The reply should hold every record, copied exactly, and none of the pictures.

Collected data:
--- START ---
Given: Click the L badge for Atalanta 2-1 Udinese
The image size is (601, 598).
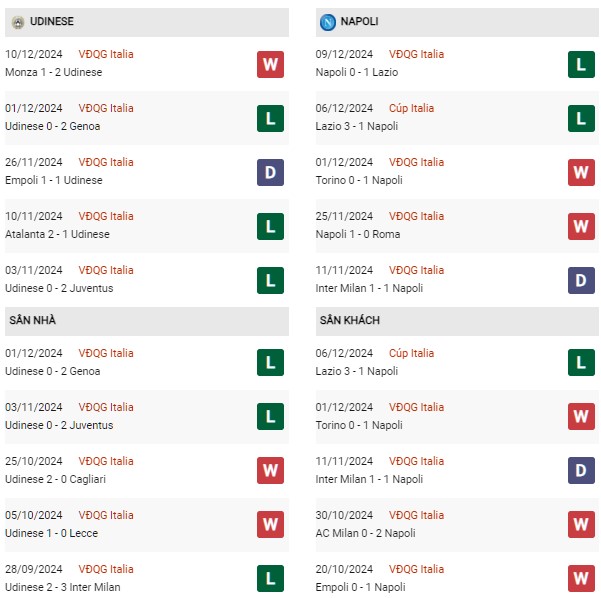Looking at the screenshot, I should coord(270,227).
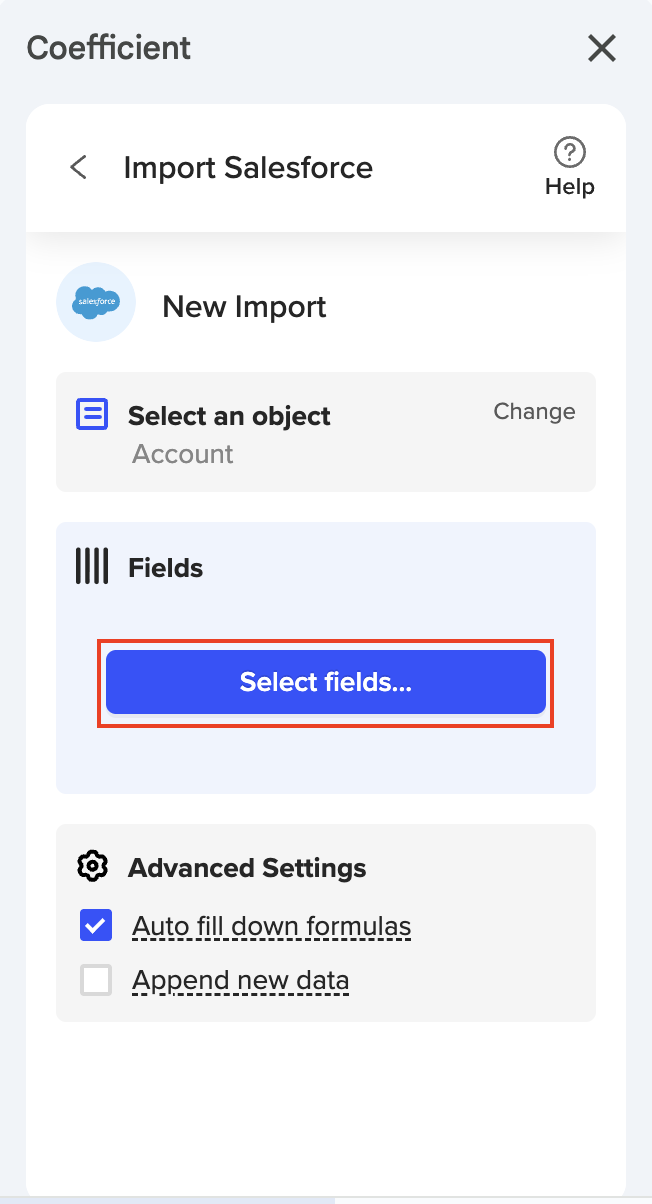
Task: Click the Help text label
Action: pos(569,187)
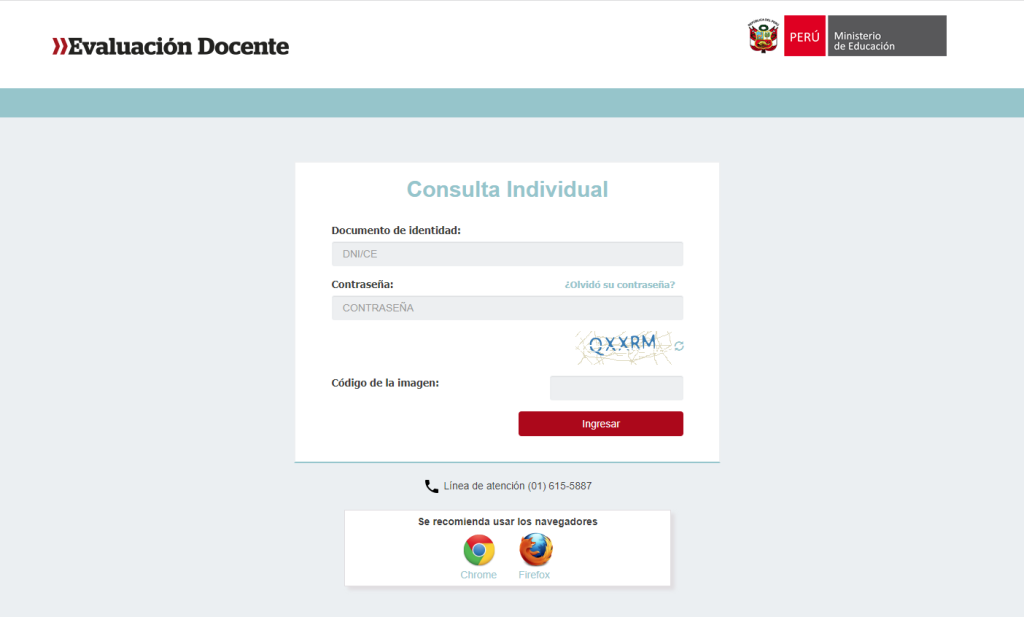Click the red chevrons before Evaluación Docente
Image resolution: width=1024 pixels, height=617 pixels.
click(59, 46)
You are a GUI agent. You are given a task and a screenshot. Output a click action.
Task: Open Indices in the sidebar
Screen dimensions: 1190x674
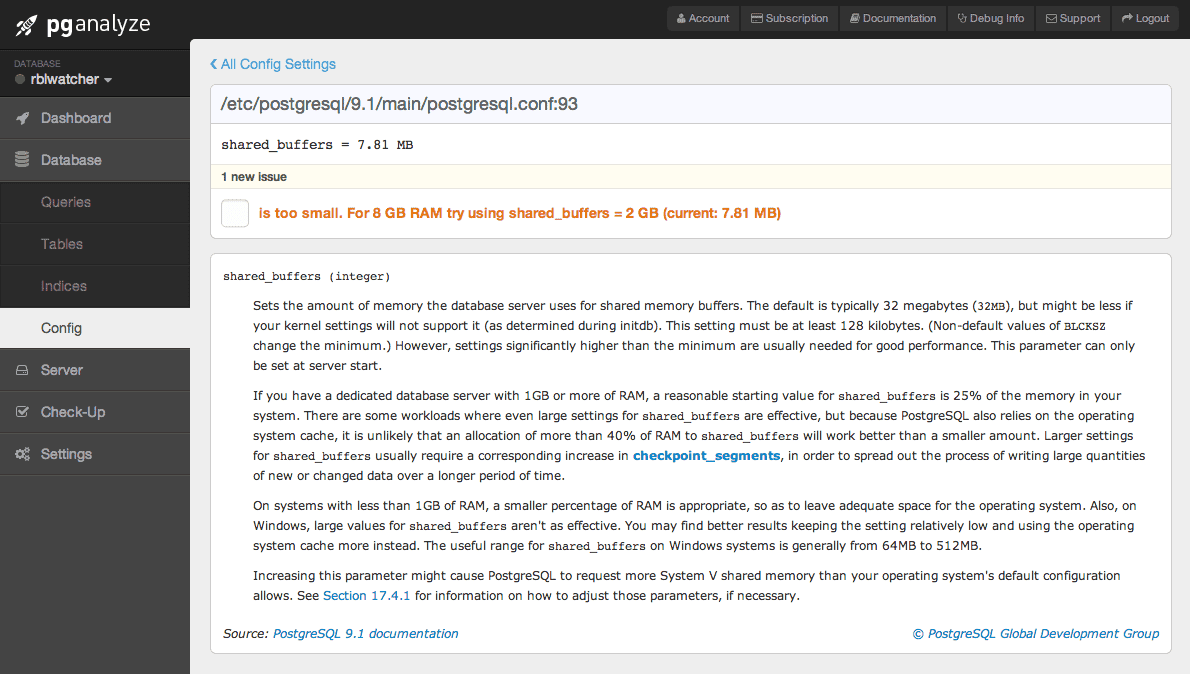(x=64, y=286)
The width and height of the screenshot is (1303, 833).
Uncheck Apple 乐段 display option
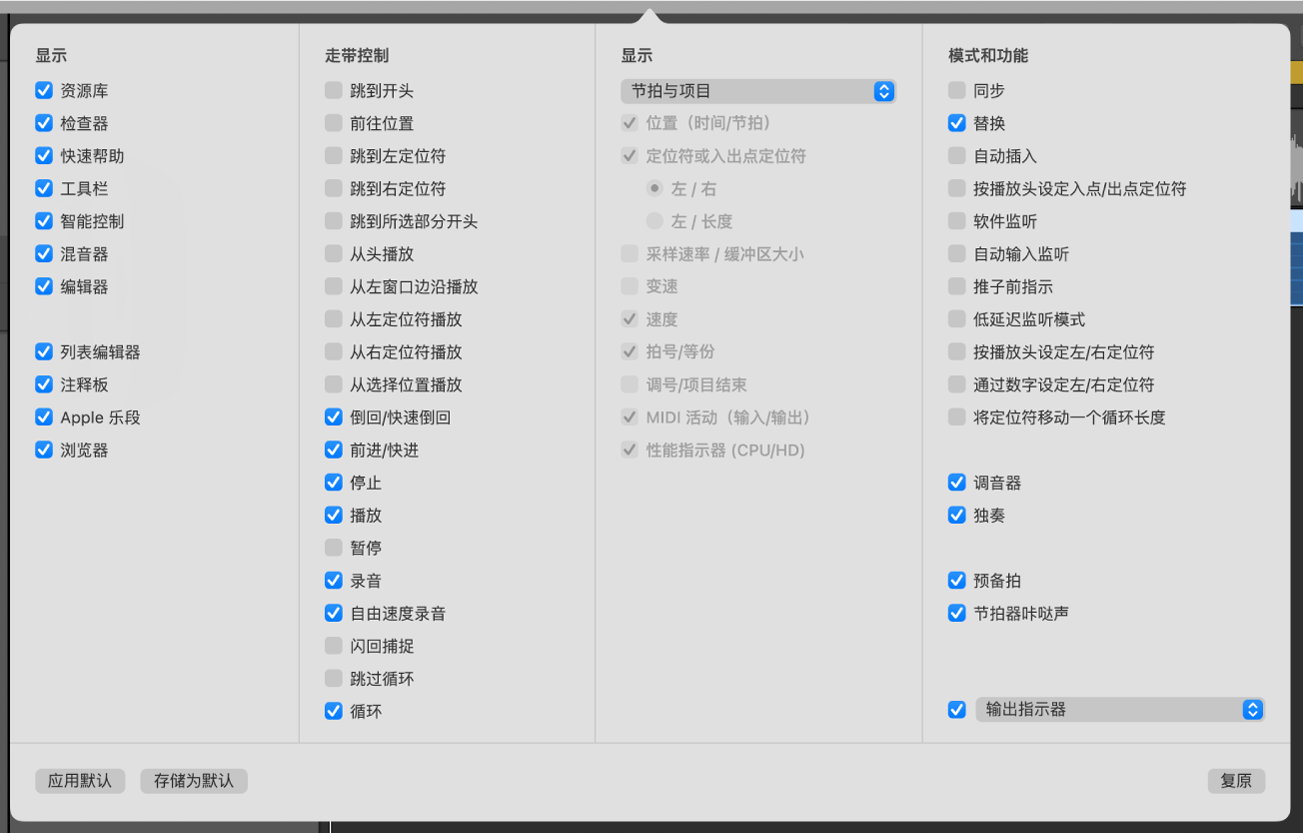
--- END ---
SOLUTION FOR THIS PROBLEM:
Given: Click the L badge for Atalanta 2-1 Udinese
The image size is (601, 598).
Looking at the screenshot, I should coord(270,227).
Task: Click the Help text label
Action: pos(569,187)
Click the red chevrons before Evaluación Docente
Image resolution: width=1024 pixels, height=617 pixels.
click(59, 46)
You are a GUI agent. You are given a task and a screenshot. Output a click action.
Task: Open Indices in the sidebar
Screen dimensions: 1190x674
(x=64, y=286)
The width and height of the screenshot is (1303, 833).
Uncheck Apple 乐段 display option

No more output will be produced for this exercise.